Collected data:
· · · ·
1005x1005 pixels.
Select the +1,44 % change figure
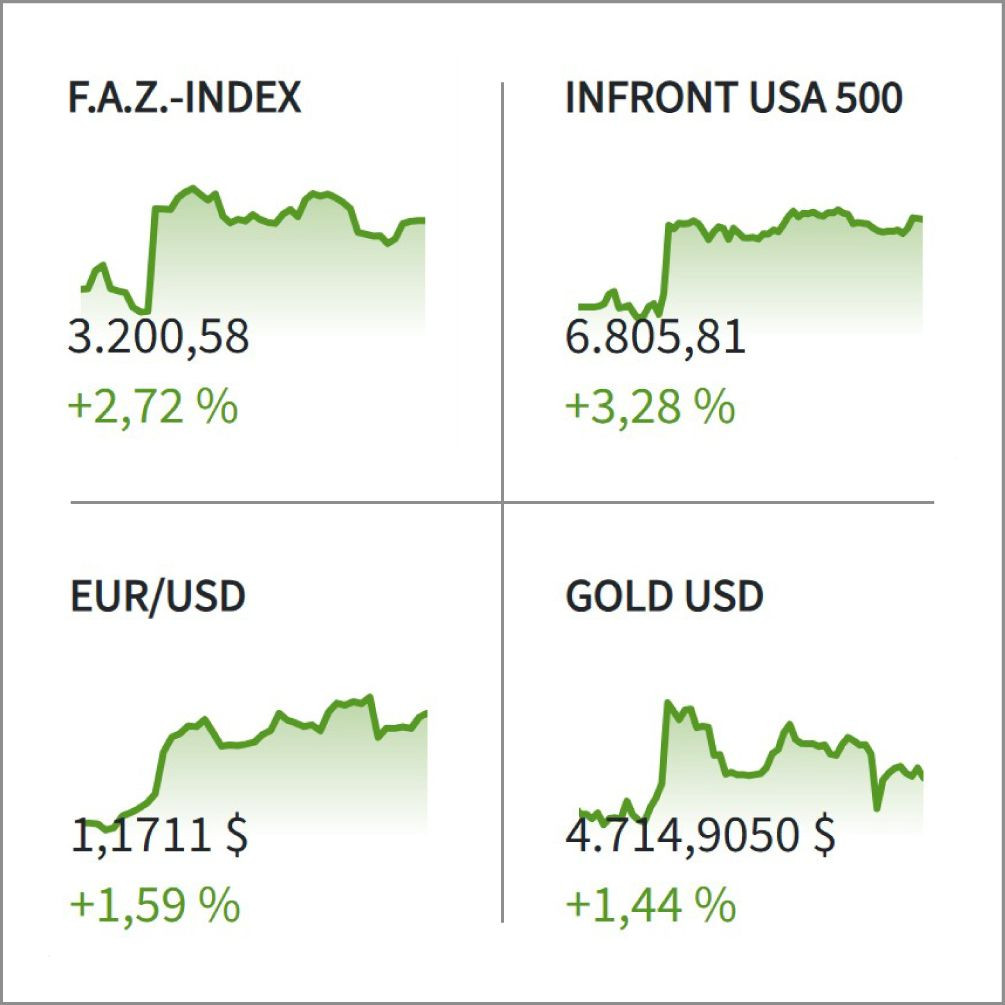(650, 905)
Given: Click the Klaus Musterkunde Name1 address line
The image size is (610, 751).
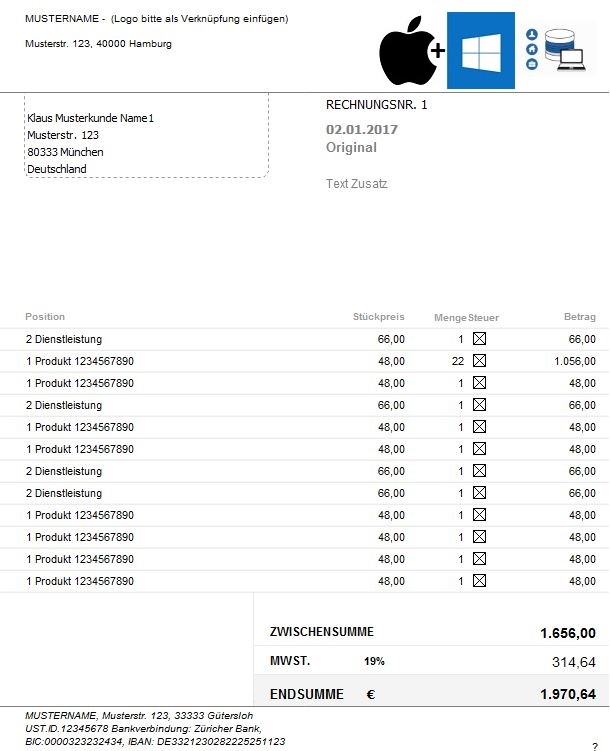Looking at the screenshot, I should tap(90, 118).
· · · ·
*Problem requirements*
Copy out, with no pictures, the lines from the one containing "Select the +1,44 % change figure" through the last line of the data above, both ends included and each word unchanged.

*Answer for this exercise*
Select the +1,44 % change figure
(650, 905)
Given: Click the Klaus Musterkunde Name1 address line
The image size is (610, 751).
Looking at the screenshot, I should tap(90, 118).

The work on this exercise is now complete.